▸ Raw data
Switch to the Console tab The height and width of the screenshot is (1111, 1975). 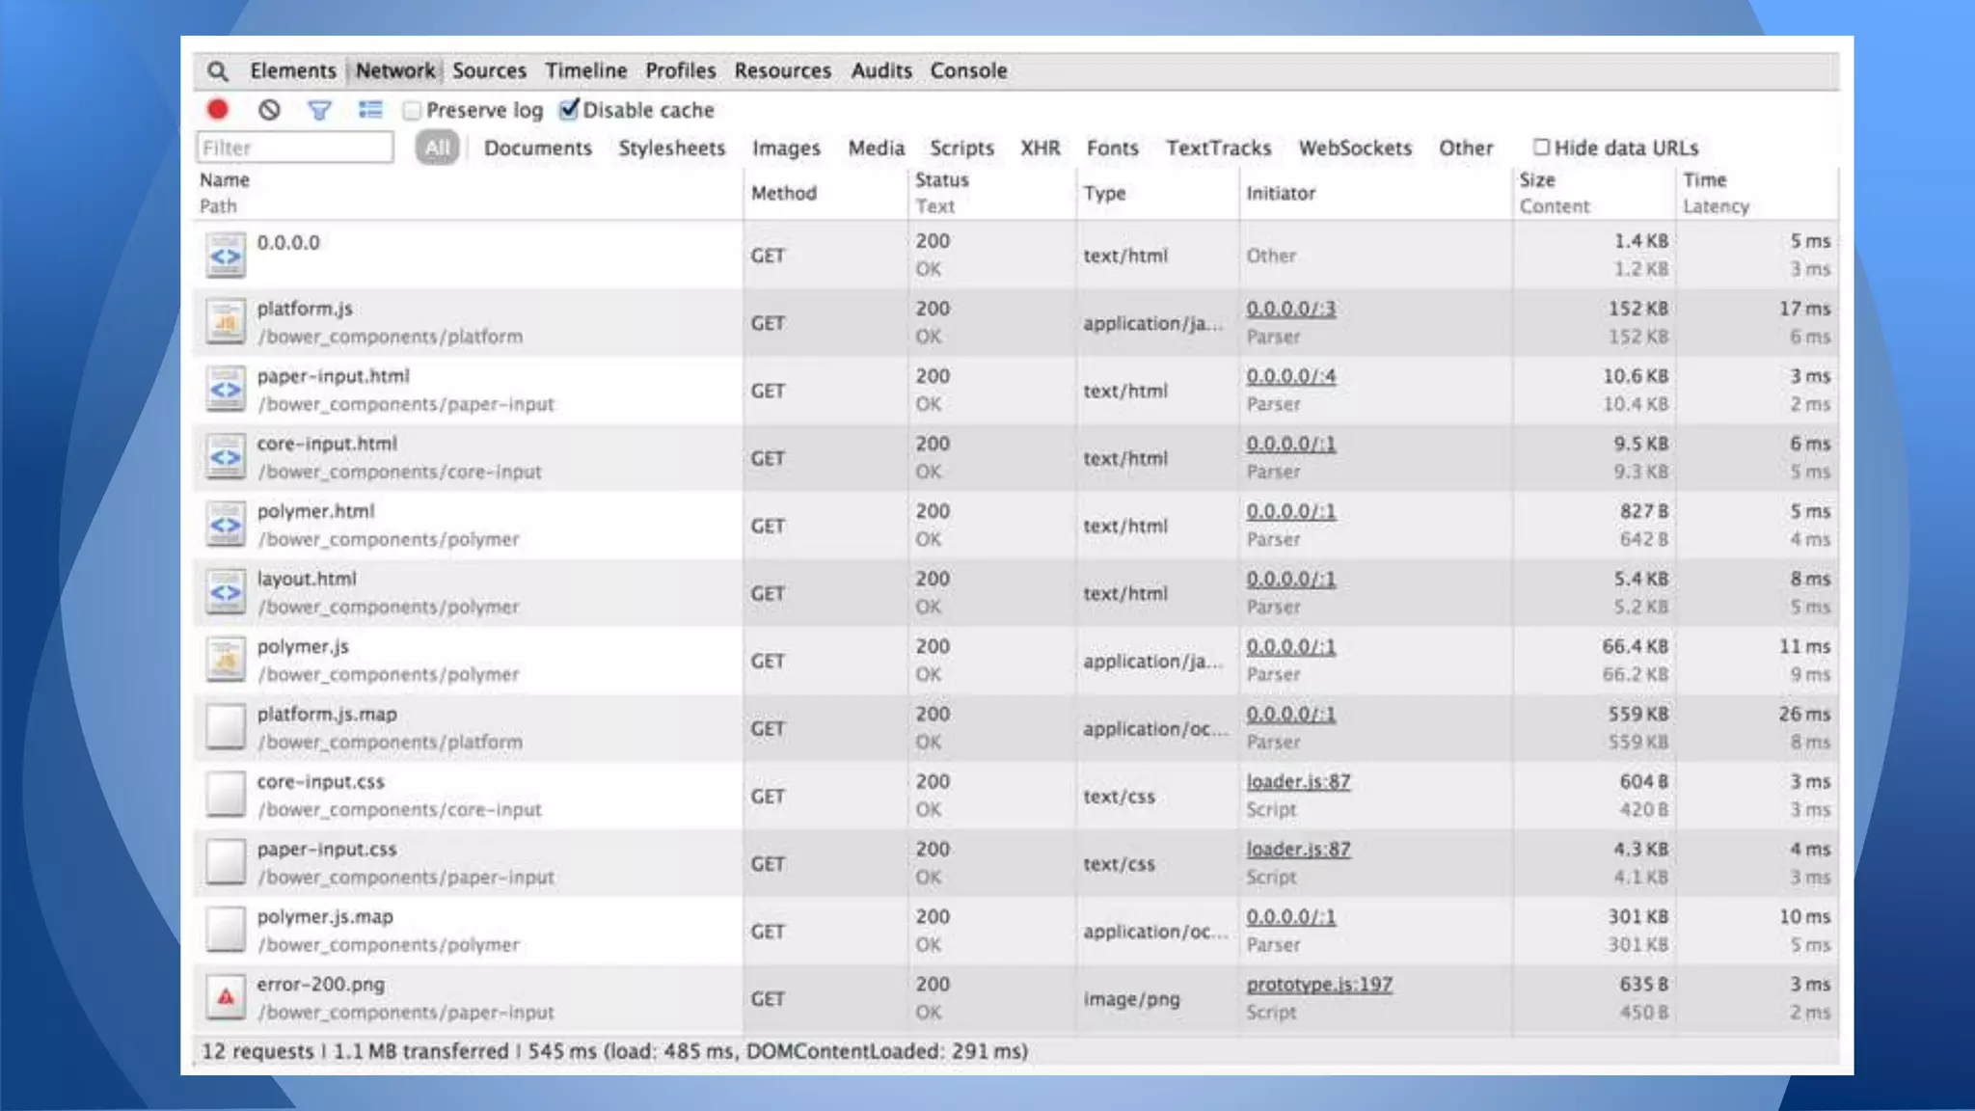tap(968, 70)
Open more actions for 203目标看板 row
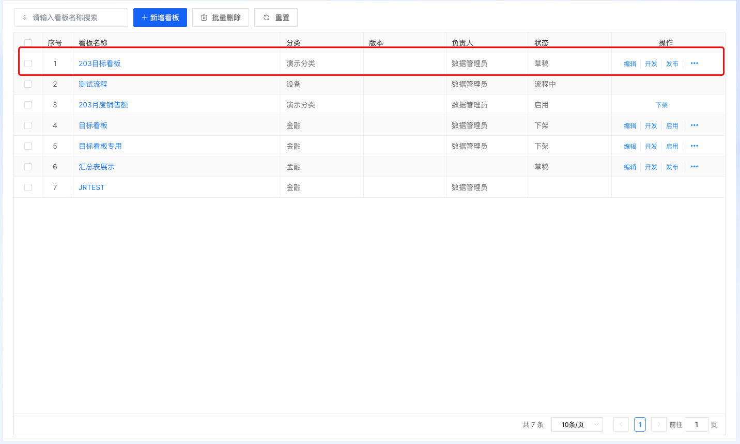The image size is (740, 444). tap(694, 64)
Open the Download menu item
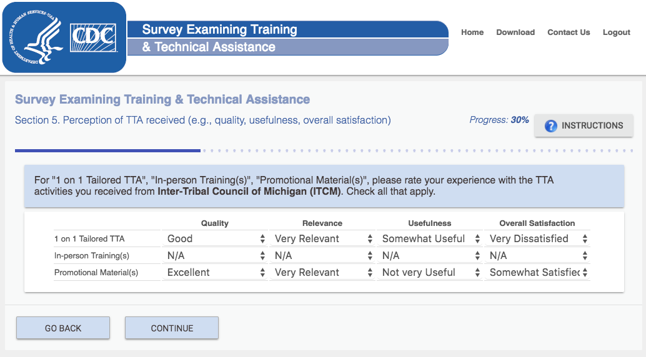The width and height of the screenshot is (646, 357). (x=515, y=32)
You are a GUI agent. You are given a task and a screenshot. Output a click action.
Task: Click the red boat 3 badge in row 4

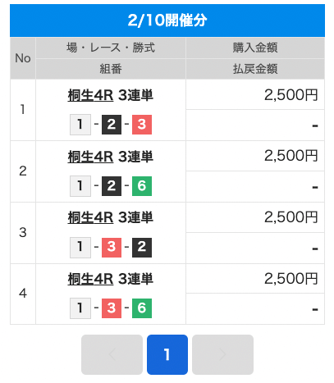[x=112, y=308]
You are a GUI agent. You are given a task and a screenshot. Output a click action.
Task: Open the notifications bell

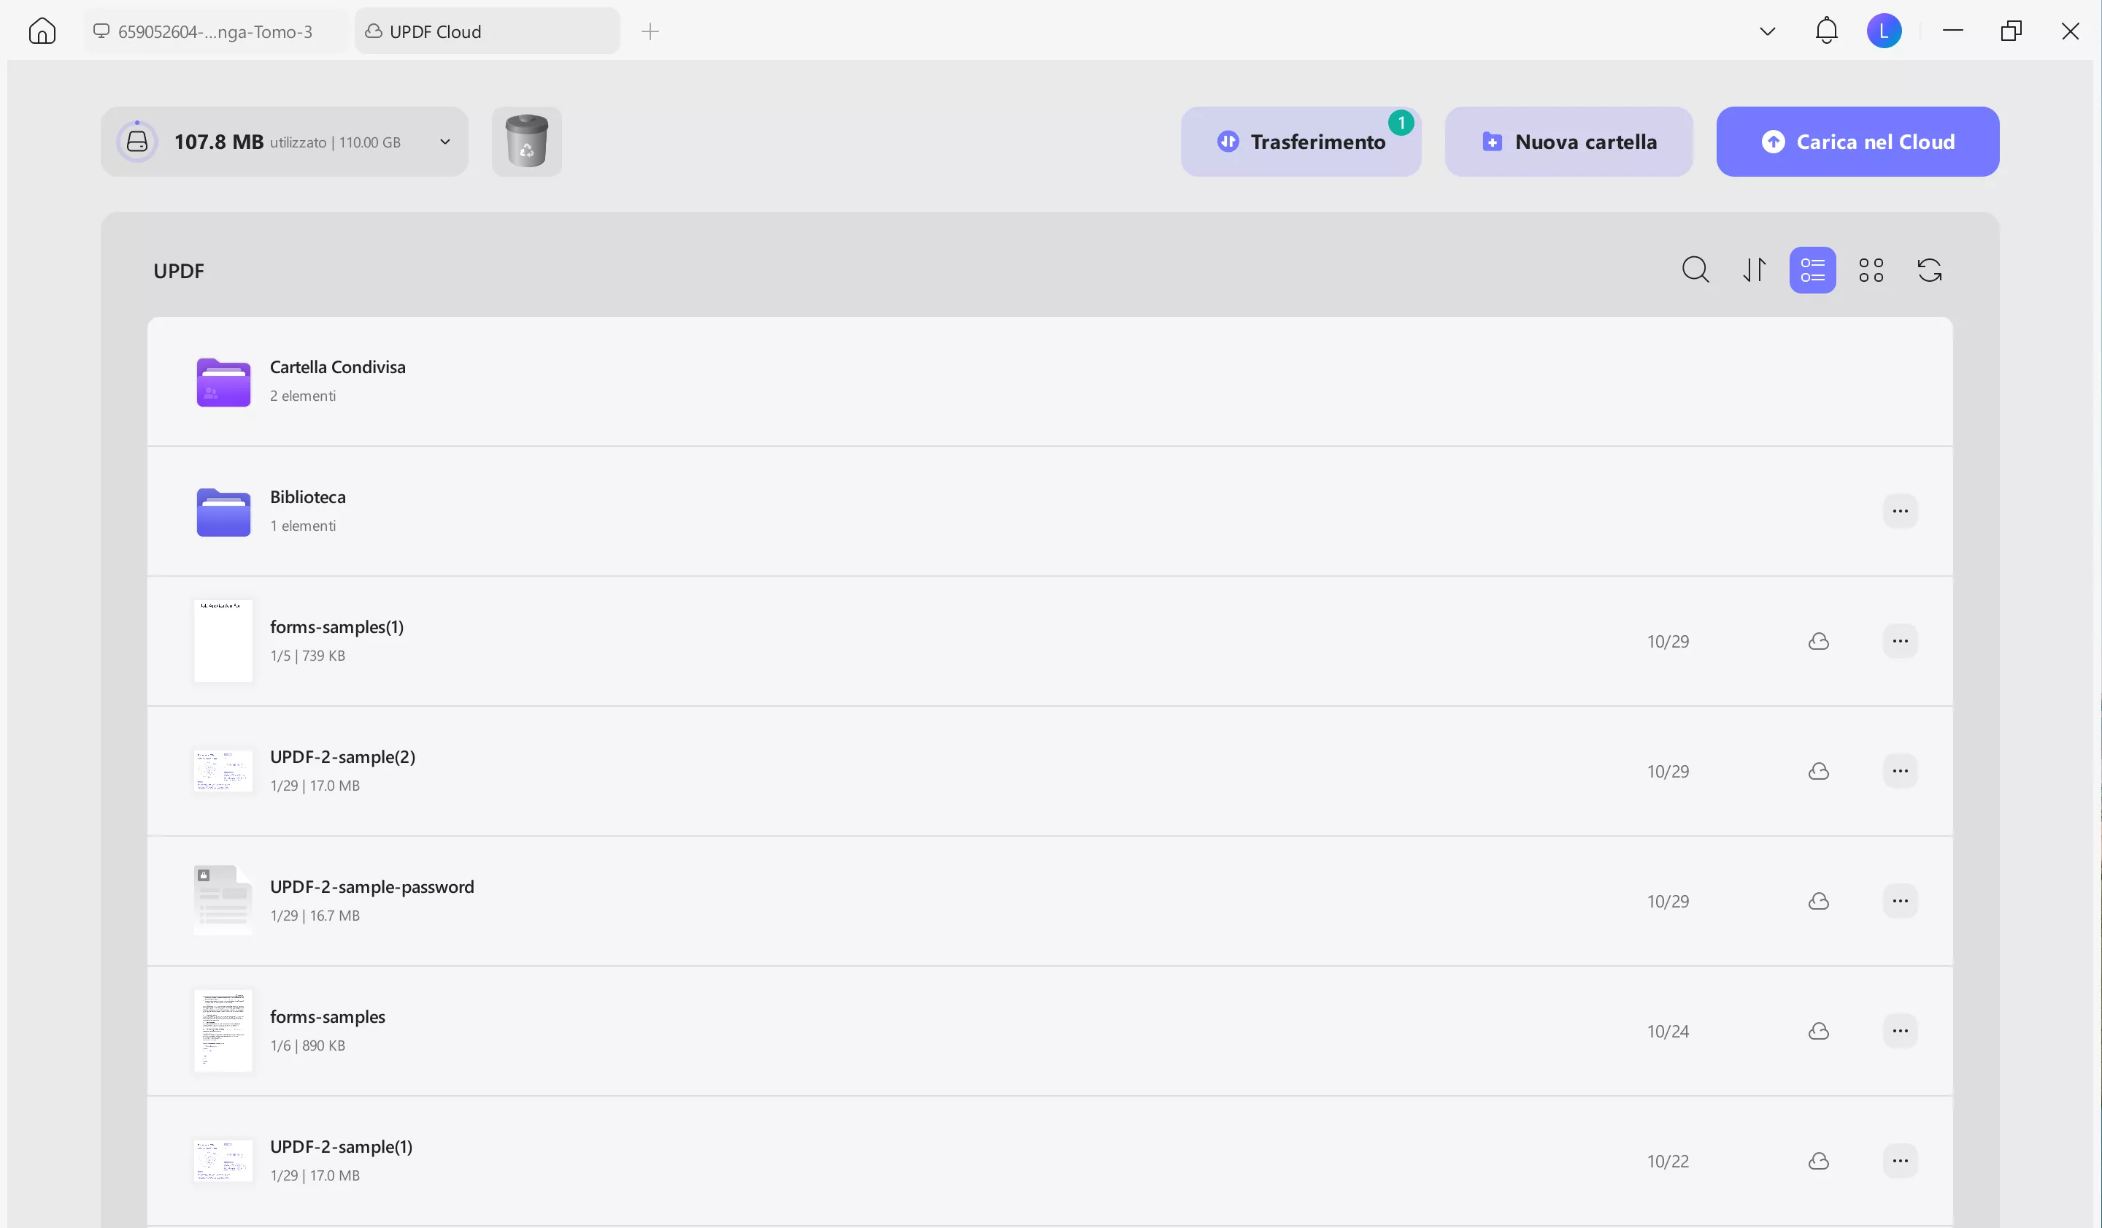tap(1826, 31)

▸ What you have to do
Please rewrite the data, starting at the line that has "Open the Download menu item" and stopping after the line that has "[x=112, y=308]", replacing "red boat" with "blue boat" and changing nothing else. Leave the pictures out of your answer.

▸ The output
Open the Download menu item
The width and height of the screenshot is (646, 357). (x=515, y=32)
You are a GUI agent. You are given a task and a screenshot. Output a click action.
Task: Click the blue boat 3 badge in row 4

[x=112, y=308]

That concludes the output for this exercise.